I'll have to look more into this later. In the meantime, are you able to share your lighttpd config (lighttpd -f /etc/lighttpd/lighttpd.conf -p
) so that I can see what other modules might be involved?
While the following might be a workaround (and might need further minor adjustments to be sufficient), I would like to track down why this is occurring, so the following is a bandaid, and not a solution.
--- a/src/connections.c +++ b/src/connections.c @@ -1205,6 +1205,7 @@ static void connection_state_machine_h2 (request_st * const h2r, connection * const con) { h2con * const h2c = con->h2; + if (NULL == h2c) return; if (h2c->sent_goaway <= 0 && (chunkqueue_is_empty(con->read_queue) || h2_parse_frames(con))

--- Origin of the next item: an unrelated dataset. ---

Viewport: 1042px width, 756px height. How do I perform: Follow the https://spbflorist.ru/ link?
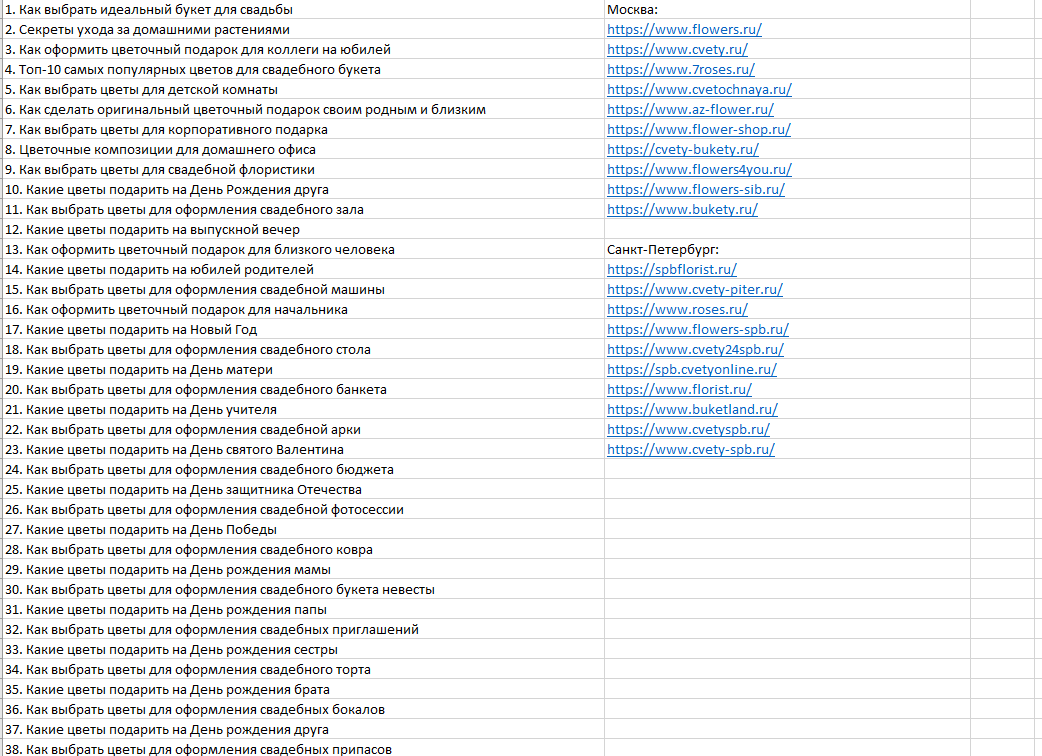671,270
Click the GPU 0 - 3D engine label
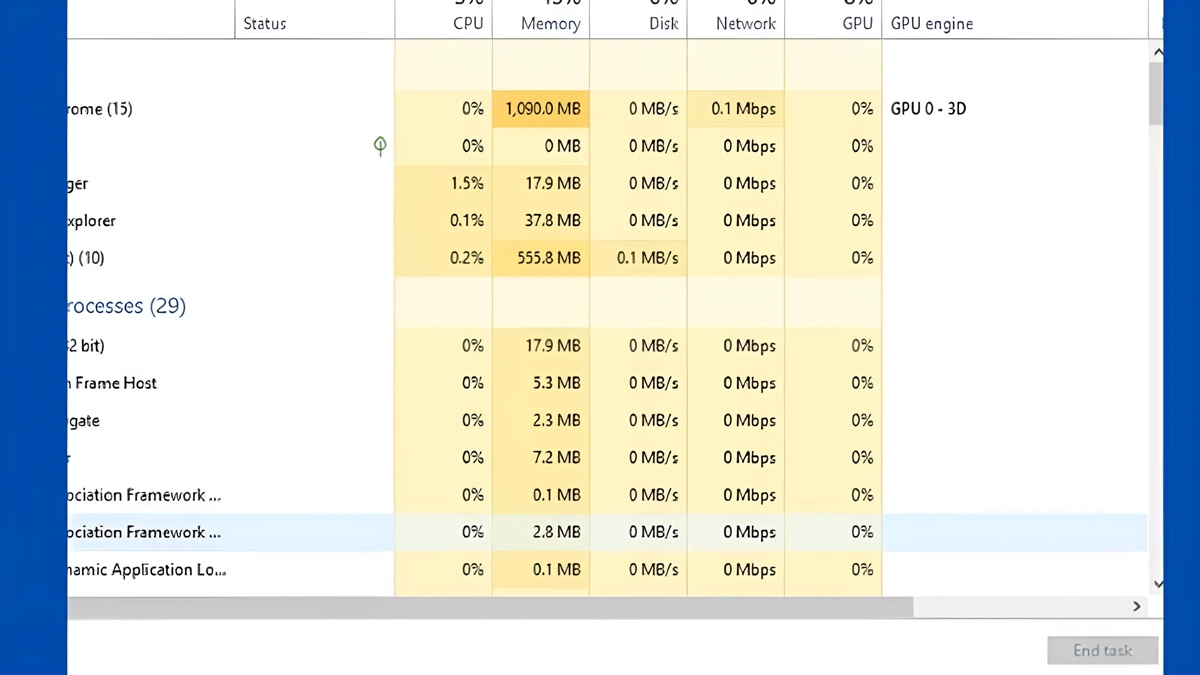This screenshot has height=675, width=1200. pyautogui.click(x=928, y=109)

Updated by gstrauss over 2 years ago
Here is a guess. Would you please try this patch if you can? Perhaps ALPN negotiates h2 in a TLS module before mod_sockproxy picks up the connection.
--- a/src/mod_sockproxy.c +++ b/src/mod_sockproxy.c @@ -163,6 +163,7 @@ static handler_t mod_sockproxy_connection_accept(connection *con, void *p_d) { hctx->create_env = sockproxy_create_env_connect; hctx->response = chunk_buffer_acquire(); r->http_status = -1; /*(skip HTTP processing)*/ + r->http_version = HTTP_VERSION_UNSET; } return HANDLER_GO_ON;
Updated by ultimator over 2 years ago
- File lighttpd.conf lighttpd.conf added
Thank you for looking into this.lighttpd -f /etc/lighttpd/lighttpd.conf -p
is attached.
I'll try your patch and report back.
Updated by ultimator over 2 years ago
It's been over a day now with the patch applied and no crash so far.
Looks promising :)
Thank you
I'll continue the testing and report back in a few days if sth changes
Updated by gstrauss over 2 years ago
- Status changed from New to Patch Pending
- Target version changed from 1.4.xx to 1.4.65
Thanks for the update. To confirm: Are you using only the one-line patch to mod_sockproxy? (and not the bandaid to connections.c?)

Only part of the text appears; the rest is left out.